Thursday, November 15, 2012

Missing News 1 and 2

Missing News 1: The Australian notes some gaps in ABC's reporting: Story is everywhere, but Aunty keeps mum

Missing News 2: The Australian's Graham Lloyd reports "Climate claims on drought debunked". According to a paper published in Nature it seems that "DROUGHTS have not changed over the past 60 years and predictions that climate change will make them worse are exaggerated"
"Researchers from the US and Australia found models that had been developed to assess regional drought assistance were too simplistic to be used to predict the impact of climate change on drought."

Seems this news is too much for ABC's fragile audience to bear.
(Update...ABC play catch up.... Drought 'overestimated by faulty index'). Includes the classic line "But, as ever in climate change science, he acknowledges there are "huge question marks" over all of this." 
And I thought it was all settled! As ever if you want Yesterday's news tomorrow you can turn to the ABC.

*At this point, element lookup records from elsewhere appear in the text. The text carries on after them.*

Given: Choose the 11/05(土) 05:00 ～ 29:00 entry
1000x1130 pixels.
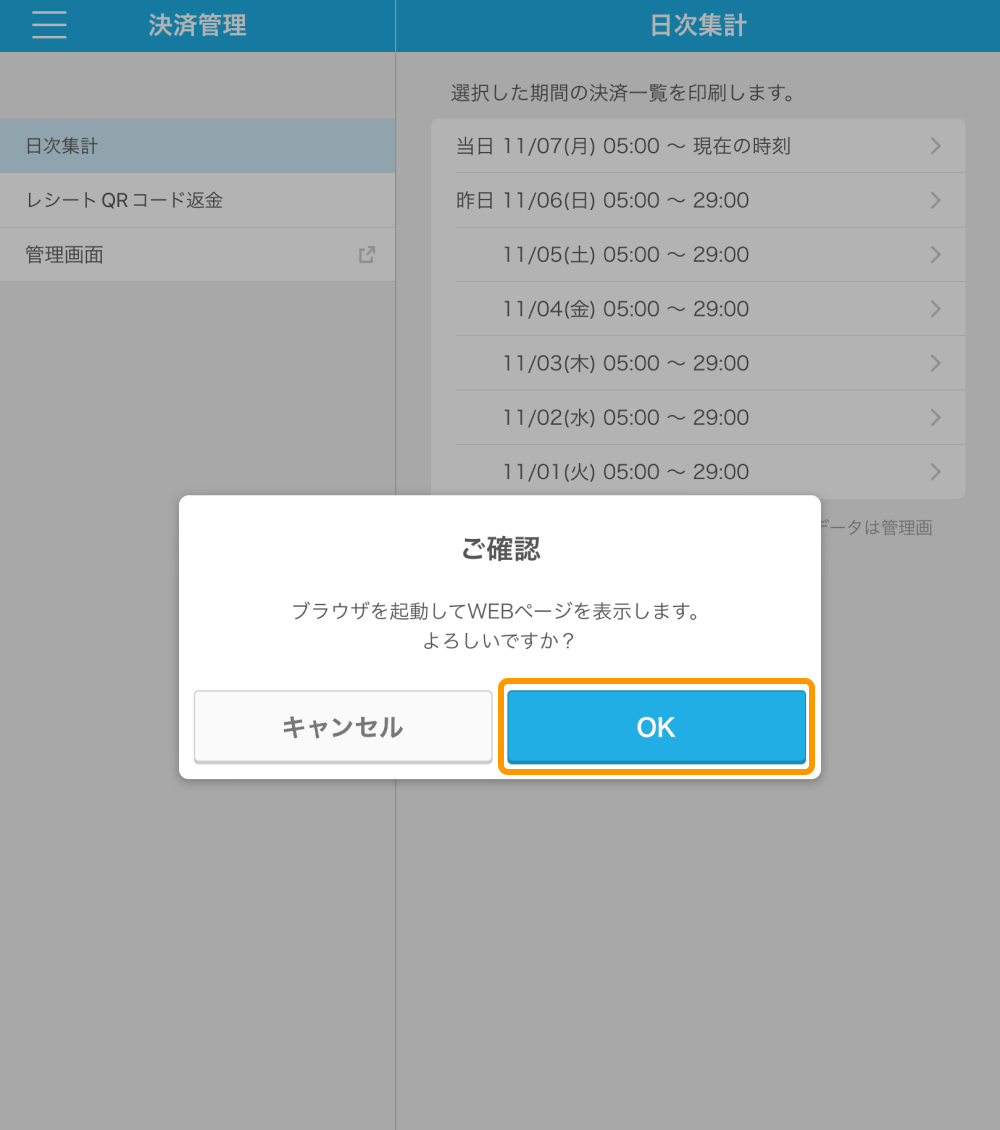Looking at the screenshot, I should [625, 255].
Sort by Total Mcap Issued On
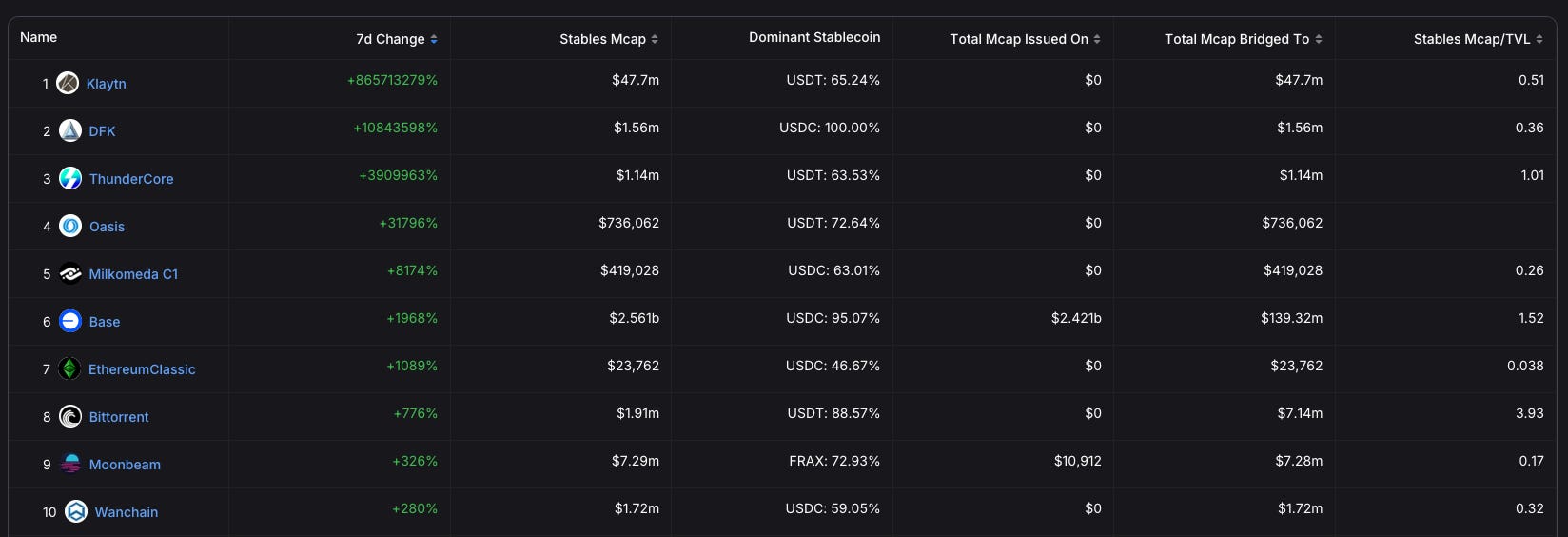Viewport: 1568px width, 537px height. point(1025,39)
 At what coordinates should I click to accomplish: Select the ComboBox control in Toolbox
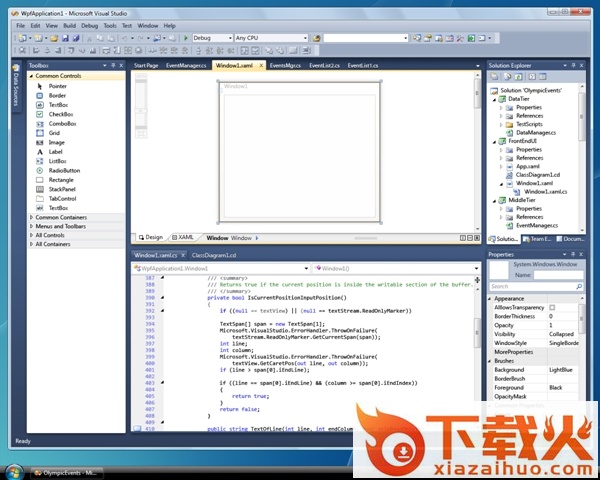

While on Climate models, here's another report missing from ABC. Seems along with droughts, they also don't do so well in simulating cloud cover:

Key Points
  • To evaluate the cloud vertical structure of models using CALIPSO satellite
  • Five GCMs underestimate the total cloud cover at all latitudes except in Arctic
  • Discrepancies are more pronounced in tropics and poles, and over continents
G. Cesana
Laboratoire de Météorologie Dynamique (LMD/IPSL), Université Pierre et Marie Curie, Paris, France
H. Chepfer
Laboratoire de Météorologie Dynamique (LMD/IPSL), Université Pierre et Marie Curie, Paris, France
The Cloud-Aerosol Lidar and Infrared Pathfinder Satellite Observation (CALIPSO) satellite provides robust and global direct measurements of the cloud vertical structure. The GCM-Oriented CALIPSO Cloud Product is used to evaluate the simulated clouds in five climate models using a lidar simulator.The total cloud cover is underestimated in all models (51% to 62% vs. 64% in observations) except in the Arctic. Continental cloud covers (at low, mid, high altitudes) are highly variable depending on the model. In the tropics, the top of deep convective clouds varies between 14 and 18 km in the models versus 16 km in the observations, and all models underestimate the low cloud amount (16% to 25%) compared to observations (29%). In the Arctic, the modeled low cloud amounts (37% to 57%) are slightly biased compared to observations (44%), and the models do not reproduce the observed seasonal variation.